Posted by ShellBell_3434 z7 TX (My Page) on
Sun, Jul 3, 05 at 12:34

I have some impatiens in a pot on my patio. Unfortuantely, as to the type - I can only tell you that they are white. The tag DID say annual on it when I bought the plant. It is doing so well and looking so lovely that I was wondering if it would survive if I brought the pot inside when it begans to get cool? Thanks for any advice.

Shelly in Texas

Follow-Up Postings:

RE: Impatiens indoors?

In Ireland Impatiens are a very common houseplant - the common one grown for bedding is the usual type. The only thing to watch for in the winter is not to overwater, as this can lead to collapse of the stems and leaves caused by rot in the roots. Just repot your plant in autumn in a good clean compost and place in a bright spot indoors, preferably in a frost-free window, in a kitchen is ideal, I think. My cousin had a white one growing well back from the window in her bathroom and it was there for years. It flowered away in the winter but because she had it in a not too bright spot the leaves were quite dark in colour. She was more into benign neglect than anything with her houseplants, and while others objected, this one thrived. Good luck with your plant.

RE: Impatiens indoors?

I did an experiment with this last year and kept a hot pink one which was a leftover from my hanging basket (just one "cell" from a 4- or 6-pack!). I put it in a pot and brought it to work and put it in a north-facing window (bright, but not direct). I watered it moderately but not over-much and it grew a bit and flowered some. Once spring hit this year, it seemed to double or triple in size and is flowering its head off! The only drawback is, they do shed a lot of flower petals other debris.

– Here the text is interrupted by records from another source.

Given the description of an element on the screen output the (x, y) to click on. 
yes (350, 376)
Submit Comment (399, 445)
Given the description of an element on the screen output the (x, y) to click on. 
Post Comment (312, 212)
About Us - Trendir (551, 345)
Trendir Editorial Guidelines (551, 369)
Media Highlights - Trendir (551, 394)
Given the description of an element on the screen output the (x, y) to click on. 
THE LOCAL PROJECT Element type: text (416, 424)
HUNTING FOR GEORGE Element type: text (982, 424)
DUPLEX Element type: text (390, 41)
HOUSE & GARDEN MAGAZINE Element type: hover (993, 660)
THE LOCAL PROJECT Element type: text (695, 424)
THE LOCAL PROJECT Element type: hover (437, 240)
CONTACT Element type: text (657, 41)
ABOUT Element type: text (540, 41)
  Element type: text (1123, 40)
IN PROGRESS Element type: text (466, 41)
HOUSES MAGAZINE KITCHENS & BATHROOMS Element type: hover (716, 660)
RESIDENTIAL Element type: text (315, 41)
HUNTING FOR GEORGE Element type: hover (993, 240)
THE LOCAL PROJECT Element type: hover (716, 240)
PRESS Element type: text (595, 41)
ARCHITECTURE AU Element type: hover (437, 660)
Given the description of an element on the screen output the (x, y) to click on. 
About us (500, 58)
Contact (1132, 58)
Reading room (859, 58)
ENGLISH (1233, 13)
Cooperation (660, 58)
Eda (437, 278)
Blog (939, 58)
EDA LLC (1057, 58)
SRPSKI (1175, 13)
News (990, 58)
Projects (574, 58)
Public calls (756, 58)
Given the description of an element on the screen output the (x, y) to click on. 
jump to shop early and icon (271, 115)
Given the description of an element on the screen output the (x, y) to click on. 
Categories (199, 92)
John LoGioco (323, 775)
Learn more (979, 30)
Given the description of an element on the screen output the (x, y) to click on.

They also root really fast if you just pinch it and stick the cutting right back in the soil.

Good luck!

RE: Impatiens indoors?

I've grown them indoors for years. Like the others said, don't overwater. Treat them kind of like you would African Violets; bright indirect light, good soak once a week and let 'er go. They do get messy but you can pinch them back if they try to go 'leggy' on you. Don't be too tempted to keep the cuttings though or you'll find yourself in a jungle, they root so easily. A good source for your outdoor planting next spring though....start rooting in Feb or March...VOILA! Instant (well fast anyway) savings! BTW you can do the same thing with begonias.